I know that when many people hear phrases like “mortgage-backed securities” they start to tune out, but these actually are pretty easy to understand. Mortgage-backed securities are when you take a group of mortgages that are supposed to have regular cash flows and bundle them together into a single product, which is then sold to investors. Mortgage- backed securities are just one type of an asset-backed security, or derivative; other examples could include rental payments or car loans. Financial institutions and investment firms were doing this at an alarming rate, so that, derivatives “in 2007 amounted to three times the size of the entire global economy.” When those booby-trapped subprime loans started to default at an astonishing rate, these financial institutions and investment firms faced serious trouble.
So many subprime loans failed because they weren’t designed with the interest of homeowners in mind. They typically involved adjustable interest rates where borrowers could make very small payments in the beginning, but then the payment would skyrocket after several years. CRA-regulated institutions were warned to stay away from exactly these kinds of features. These time-bomb mortgages ultimately brought down the whole house of cards and resulted in a global financial crisis.
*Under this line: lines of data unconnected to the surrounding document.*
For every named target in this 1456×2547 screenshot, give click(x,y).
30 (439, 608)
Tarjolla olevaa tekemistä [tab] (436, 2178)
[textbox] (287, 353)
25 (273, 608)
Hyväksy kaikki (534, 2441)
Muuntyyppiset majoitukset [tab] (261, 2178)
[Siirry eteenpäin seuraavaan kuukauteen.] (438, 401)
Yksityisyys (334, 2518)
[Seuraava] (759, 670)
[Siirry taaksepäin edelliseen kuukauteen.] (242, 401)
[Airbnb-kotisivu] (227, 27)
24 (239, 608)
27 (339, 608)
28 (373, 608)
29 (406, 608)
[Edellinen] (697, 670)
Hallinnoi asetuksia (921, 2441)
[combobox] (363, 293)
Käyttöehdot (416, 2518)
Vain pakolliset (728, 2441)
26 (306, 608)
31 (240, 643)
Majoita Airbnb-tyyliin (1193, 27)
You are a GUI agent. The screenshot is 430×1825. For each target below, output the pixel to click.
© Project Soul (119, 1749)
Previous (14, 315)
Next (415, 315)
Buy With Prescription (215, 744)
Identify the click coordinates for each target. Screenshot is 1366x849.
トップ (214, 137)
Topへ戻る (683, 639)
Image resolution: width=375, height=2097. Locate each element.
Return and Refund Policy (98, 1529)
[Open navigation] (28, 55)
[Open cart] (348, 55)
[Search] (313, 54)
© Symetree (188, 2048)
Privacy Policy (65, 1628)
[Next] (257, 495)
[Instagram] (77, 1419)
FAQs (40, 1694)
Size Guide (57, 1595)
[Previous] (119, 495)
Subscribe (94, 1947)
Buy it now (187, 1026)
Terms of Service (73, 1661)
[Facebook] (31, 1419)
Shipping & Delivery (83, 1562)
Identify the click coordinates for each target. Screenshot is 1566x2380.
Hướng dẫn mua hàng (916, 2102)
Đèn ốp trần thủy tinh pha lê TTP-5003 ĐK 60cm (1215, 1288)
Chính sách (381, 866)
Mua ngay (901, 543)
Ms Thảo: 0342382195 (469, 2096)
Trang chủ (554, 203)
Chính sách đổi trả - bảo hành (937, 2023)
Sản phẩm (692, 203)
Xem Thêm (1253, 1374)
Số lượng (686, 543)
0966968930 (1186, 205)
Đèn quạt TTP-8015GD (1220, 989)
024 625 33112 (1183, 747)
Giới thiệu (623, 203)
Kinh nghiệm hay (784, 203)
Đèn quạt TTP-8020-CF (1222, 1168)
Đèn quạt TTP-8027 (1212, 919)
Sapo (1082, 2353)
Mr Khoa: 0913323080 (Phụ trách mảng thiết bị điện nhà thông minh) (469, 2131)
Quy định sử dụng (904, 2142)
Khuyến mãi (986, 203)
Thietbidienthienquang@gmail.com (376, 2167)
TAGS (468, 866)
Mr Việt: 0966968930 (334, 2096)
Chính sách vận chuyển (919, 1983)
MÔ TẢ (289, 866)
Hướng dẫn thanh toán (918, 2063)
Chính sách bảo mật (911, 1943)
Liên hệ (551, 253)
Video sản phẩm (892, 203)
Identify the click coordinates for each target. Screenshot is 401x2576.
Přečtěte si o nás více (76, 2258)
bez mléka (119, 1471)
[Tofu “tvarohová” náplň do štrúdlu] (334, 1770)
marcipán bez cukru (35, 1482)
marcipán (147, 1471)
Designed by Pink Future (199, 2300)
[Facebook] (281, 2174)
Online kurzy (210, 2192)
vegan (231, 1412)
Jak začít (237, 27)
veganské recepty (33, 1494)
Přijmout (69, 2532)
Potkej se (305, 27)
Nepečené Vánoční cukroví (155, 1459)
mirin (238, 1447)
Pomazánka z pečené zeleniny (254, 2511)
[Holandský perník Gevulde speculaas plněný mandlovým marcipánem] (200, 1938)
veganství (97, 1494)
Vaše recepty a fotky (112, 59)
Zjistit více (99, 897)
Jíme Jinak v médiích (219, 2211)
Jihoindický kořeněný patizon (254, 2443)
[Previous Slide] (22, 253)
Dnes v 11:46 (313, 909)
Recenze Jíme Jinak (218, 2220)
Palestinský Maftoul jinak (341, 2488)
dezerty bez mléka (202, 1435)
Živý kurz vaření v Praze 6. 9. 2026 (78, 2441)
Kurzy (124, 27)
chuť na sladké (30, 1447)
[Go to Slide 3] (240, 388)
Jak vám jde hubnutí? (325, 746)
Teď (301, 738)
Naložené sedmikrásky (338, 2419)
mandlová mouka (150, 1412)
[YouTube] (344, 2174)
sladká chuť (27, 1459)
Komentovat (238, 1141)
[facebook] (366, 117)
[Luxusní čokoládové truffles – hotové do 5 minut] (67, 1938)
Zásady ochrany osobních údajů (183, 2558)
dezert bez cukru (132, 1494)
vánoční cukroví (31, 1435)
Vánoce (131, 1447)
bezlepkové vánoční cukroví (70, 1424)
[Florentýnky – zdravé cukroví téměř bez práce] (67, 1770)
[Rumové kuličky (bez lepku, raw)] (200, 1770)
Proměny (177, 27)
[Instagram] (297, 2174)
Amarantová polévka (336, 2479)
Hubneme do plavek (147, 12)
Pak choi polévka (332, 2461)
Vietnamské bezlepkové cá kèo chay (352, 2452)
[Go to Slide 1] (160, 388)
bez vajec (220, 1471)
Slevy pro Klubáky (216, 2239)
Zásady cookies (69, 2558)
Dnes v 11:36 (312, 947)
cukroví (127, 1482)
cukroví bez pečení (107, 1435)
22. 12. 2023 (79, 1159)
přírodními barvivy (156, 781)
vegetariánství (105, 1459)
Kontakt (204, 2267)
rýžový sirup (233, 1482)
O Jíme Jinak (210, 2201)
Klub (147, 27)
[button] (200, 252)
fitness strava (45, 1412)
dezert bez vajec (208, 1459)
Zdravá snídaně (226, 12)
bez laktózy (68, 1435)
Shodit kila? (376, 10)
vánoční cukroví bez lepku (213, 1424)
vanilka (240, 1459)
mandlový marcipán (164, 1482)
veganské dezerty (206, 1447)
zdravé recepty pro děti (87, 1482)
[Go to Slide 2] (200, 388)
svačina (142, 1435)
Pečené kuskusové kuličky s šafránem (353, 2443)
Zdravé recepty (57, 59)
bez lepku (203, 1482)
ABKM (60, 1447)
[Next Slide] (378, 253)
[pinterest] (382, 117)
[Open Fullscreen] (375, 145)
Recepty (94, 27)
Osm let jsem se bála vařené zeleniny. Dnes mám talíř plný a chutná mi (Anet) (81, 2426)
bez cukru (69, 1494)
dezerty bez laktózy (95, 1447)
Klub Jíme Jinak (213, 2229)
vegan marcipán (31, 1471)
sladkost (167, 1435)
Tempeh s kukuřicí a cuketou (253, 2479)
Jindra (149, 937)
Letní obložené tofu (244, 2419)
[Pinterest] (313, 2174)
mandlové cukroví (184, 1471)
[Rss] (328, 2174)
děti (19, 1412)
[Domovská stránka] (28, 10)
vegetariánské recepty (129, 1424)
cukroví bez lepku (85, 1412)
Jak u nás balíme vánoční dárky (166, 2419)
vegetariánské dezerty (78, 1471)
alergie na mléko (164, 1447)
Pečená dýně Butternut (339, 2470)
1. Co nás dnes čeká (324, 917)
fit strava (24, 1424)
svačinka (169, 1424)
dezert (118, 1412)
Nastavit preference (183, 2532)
That’s why it makes no sense to blame the CRA for the housing crisis. The most problematic lending was mainly done by institutions not regulated by CRA. Second, even if institutions not regulated by CRA were driven to subprime by the “precedent,” as Rep. Hensarling suggests, then what led them to start bundling subprime loans into mortgage-backed securities? I would argue that the massive size of the derivatives market indicates that these institutions pursued subprime lending to make some quick cash, and not to satisfy regulators that had no authority over them. Finally, the idea that CRA pushed the institutions it regulates to aggressively pursue anything to this degree seems a bit farfetched when you consider that practically every financial institution already passed their CRA exams every single time since the law was passed in the late 1970’s.
I bring this up because we need to understand the true origins of our recent economic calamity. Blaming CRA may lead political leaders to deregulate the financial sector, but as this experience has shown, doing that may invite another catastrophe. Instead, we should work to close the loopholes in the CRA that allowed irresponsible lenders and investors to tank our economy.
At Greenlining, we use the CRA as a tool to improve our communities. Importantly, the CRA applies not only to housing, but also to small business lending and community development services such as banks volunteering staff time to help people file their tax returns. We recently weighed in on a proposed merger between PacWest Bank and CapitalSource Bank, two similarly sized business banks primarily located in Southern California. The most noticeable difference between the two is their commitment to small business and community development, with CapitalSource demonstrating a high commitment and PacWest demonstrating a mediocre one. Without the CRA, community groups would have no venue to comment on these mergers, which would mean having less input over the level of services and resources in our communities.
The CRA is one of the most important mechanisms for ensuring that financial institutions serve our communities. It helps ensure that banks offer quality mortgages and small business loans to our communities and encourages them to promote community development services. The CRA has benefitted our country, and weakening it or repealing would mean fewer consumer protections and less community input on the important issues of homeownership, entrepreneurship and community development.